## Exercise prompt
Transcribe exactly everything in the data below from the line containing "Switch to the CE" down to the line containing "Given: Select 'Дать", both lines included and nothing further.
____
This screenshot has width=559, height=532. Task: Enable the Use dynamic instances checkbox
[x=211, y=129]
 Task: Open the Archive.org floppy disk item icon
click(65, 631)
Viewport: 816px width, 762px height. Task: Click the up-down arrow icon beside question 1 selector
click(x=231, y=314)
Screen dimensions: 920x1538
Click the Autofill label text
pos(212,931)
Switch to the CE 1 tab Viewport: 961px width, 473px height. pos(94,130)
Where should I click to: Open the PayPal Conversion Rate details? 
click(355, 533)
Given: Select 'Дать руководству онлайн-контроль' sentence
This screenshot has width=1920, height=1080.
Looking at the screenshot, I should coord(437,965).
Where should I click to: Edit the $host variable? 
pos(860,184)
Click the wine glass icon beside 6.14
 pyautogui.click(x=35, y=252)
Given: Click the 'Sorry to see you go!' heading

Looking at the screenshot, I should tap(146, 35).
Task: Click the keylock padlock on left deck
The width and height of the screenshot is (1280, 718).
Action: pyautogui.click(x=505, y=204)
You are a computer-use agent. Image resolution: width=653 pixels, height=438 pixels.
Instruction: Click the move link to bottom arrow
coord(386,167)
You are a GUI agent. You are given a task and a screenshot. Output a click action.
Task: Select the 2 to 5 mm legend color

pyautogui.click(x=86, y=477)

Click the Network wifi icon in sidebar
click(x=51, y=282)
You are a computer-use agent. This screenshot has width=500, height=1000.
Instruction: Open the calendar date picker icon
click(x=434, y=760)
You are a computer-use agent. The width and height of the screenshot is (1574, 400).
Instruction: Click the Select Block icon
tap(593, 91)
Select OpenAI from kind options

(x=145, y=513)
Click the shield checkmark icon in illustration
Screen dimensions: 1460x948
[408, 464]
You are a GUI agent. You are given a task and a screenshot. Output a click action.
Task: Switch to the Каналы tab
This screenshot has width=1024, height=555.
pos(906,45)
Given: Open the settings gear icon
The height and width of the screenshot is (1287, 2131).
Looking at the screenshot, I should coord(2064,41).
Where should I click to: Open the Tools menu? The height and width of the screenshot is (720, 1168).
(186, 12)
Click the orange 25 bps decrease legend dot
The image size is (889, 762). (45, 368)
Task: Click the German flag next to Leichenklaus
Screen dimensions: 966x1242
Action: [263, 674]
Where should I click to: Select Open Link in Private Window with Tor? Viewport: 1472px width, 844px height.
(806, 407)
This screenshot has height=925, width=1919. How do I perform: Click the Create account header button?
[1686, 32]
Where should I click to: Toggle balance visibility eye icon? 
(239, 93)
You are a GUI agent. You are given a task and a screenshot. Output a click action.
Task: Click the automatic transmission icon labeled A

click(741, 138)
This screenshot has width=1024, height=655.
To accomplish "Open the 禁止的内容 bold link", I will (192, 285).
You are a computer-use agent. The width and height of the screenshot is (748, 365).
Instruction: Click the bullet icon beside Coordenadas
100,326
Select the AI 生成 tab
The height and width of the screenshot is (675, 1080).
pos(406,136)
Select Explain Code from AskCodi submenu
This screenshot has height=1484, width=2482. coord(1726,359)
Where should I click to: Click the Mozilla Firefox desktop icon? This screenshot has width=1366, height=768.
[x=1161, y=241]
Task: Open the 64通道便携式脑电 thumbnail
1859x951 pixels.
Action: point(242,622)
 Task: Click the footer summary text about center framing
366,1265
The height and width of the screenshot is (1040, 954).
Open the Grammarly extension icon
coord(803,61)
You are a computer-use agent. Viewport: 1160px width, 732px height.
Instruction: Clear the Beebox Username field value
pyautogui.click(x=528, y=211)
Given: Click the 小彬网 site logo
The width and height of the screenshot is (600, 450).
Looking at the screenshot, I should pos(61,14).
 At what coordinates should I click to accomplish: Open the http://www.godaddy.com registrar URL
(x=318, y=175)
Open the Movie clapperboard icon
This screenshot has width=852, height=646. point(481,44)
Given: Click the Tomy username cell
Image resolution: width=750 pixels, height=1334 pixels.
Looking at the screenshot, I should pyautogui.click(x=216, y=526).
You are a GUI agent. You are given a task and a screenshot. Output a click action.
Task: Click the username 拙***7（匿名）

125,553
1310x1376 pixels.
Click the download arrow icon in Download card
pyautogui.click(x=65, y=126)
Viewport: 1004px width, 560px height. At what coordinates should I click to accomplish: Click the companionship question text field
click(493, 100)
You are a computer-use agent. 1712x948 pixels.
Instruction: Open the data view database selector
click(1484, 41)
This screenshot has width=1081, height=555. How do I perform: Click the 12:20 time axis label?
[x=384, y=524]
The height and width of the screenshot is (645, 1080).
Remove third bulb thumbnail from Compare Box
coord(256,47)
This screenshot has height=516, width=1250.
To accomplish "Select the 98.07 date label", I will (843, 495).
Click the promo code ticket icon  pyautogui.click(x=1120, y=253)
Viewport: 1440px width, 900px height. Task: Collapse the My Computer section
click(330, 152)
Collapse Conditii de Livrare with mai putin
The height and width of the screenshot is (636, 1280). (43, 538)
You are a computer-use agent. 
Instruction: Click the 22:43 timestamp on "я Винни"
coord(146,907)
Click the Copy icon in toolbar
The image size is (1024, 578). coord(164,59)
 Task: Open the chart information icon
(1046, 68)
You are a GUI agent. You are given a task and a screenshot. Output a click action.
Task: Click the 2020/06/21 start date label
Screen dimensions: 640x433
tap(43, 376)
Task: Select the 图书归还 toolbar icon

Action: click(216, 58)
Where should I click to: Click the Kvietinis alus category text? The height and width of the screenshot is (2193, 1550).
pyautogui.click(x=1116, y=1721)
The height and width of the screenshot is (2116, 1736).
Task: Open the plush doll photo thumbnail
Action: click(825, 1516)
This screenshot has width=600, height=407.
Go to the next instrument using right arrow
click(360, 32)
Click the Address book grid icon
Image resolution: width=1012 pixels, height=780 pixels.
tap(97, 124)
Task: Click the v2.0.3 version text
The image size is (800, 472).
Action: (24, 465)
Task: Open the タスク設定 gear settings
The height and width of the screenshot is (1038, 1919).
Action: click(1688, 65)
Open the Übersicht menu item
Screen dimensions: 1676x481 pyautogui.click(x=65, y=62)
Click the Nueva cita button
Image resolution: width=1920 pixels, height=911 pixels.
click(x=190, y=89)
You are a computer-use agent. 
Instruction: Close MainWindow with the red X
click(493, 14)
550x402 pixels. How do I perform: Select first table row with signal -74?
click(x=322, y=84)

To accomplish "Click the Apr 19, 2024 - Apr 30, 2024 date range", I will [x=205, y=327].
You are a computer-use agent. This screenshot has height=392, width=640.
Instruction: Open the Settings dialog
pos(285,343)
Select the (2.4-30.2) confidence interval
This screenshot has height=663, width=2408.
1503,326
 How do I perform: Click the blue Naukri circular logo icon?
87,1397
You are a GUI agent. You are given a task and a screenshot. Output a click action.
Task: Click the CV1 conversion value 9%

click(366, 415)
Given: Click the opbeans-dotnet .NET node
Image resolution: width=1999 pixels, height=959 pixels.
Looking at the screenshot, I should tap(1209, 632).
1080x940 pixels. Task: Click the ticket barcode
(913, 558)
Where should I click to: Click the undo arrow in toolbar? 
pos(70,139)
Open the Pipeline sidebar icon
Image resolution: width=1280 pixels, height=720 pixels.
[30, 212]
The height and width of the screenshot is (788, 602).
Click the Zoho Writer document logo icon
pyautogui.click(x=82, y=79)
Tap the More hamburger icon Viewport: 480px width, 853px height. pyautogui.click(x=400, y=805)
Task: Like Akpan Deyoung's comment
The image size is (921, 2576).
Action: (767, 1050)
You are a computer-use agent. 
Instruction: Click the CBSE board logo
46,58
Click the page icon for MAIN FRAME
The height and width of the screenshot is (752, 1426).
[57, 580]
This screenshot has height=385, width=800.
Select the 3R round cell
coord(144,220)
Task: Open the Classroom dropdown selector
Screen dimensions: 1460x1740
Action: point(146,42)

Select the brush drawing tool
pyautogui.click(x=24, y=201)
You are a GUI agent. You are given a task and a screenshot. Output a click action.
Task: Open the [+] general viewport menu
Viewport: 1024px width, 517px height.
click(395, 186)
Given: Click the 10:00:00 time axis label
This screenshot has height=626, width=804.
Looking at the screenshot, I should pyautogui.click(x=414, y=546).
____
## Answer box
Switch to the CE 1 tab Viewport: 961px width, 473px height. pos(94,130)
Where should I click to: Open the PayPal Conversion Rate details? 
click(355, 533)
Given: Select 'Дать руководству онлайн-контроль' sentence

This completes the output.